> [DIRECTION]
Give back the lines word for word, starting at the very first line and ending at the line that contains "coord(21,8)", with both of those lines included. Leave the pictures out.

[start]

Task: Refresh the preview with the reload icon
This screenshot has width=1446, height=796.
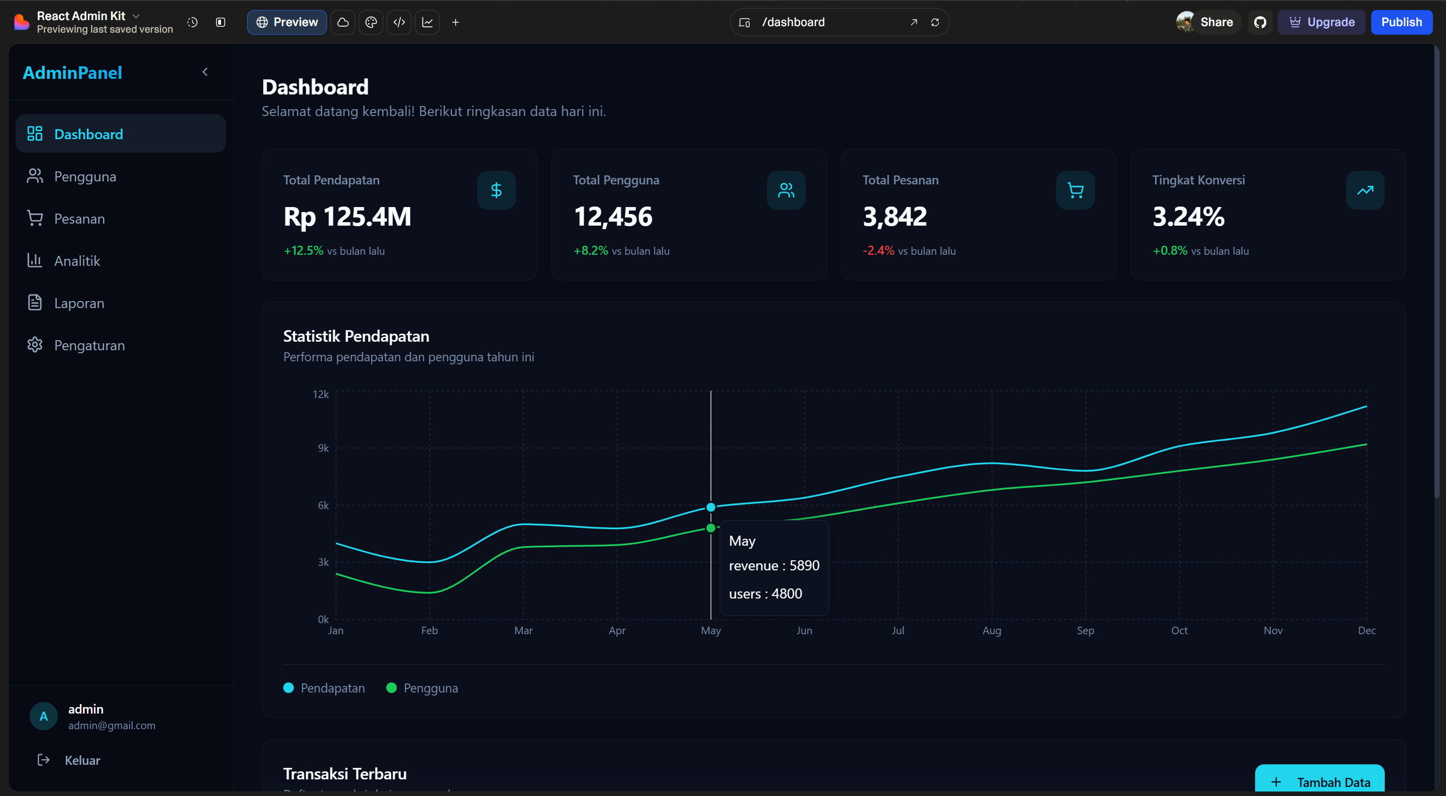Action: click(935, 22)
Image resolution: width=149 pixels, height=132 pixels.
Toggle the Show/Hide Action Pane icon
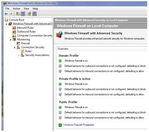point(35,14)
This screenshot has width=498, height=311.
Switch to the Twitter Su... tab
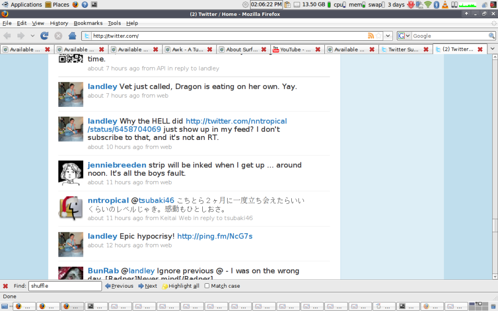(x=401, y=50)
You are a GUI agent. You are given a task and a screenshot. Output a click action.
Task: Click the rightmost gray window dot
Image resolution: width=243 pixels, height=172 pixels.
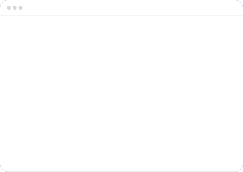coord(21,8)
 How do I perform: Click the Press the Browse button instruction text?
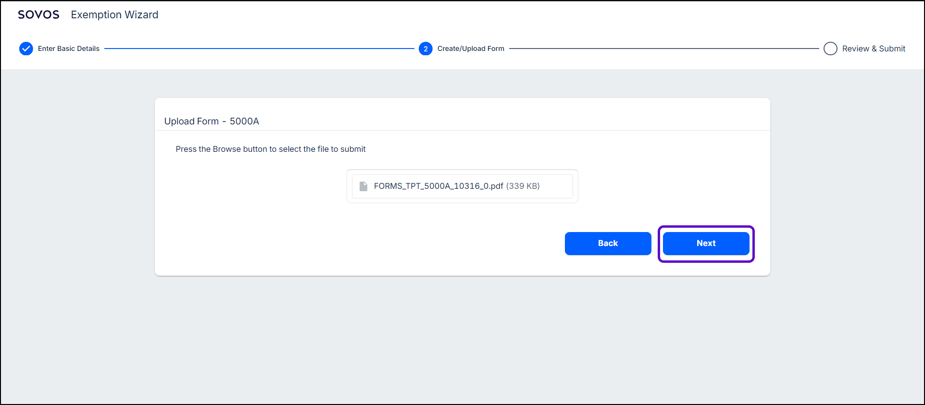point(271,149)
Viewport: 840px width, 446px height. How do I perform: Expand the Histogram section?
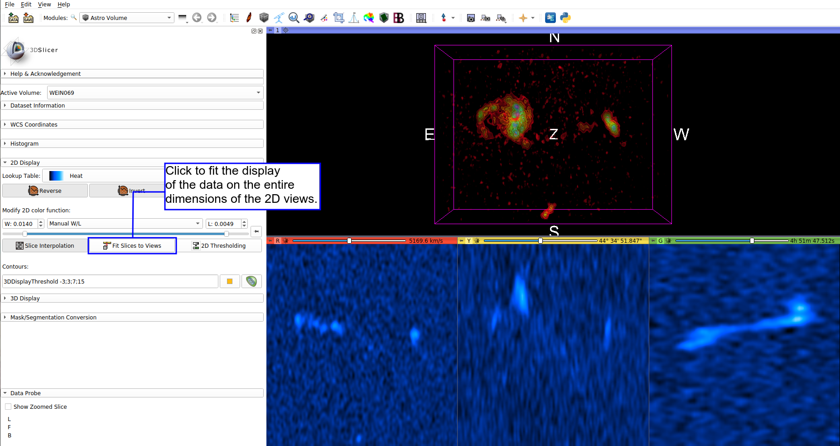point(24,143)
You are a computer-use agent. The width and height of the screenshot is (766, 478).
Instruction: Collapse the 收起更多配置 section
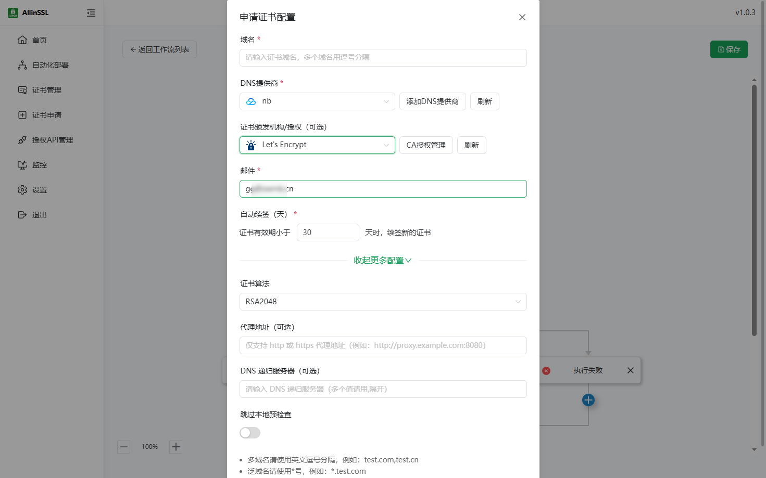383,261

[end]

> [RESULT FOR THIS EXERCISE]
Task: Refresh the preview with the reload icon
This screenshot has width=1446, height=796.
Action: click(935, 22)
Image resolution: width=149 pixels, height=132 pixels.
Toggle the Show/Hide Action Pane icon
point(35,14)
This screenshot has width=498, height=311.
Switch to the Twitter Su... tab
(x=401, y=50)
You are a GUI agent. You are given a task and a screenshot. Output a click action.
Task: Click the rightmost gray window dot
Image resolution: width=243 pixels, height=172 pixels.
coord(21,8)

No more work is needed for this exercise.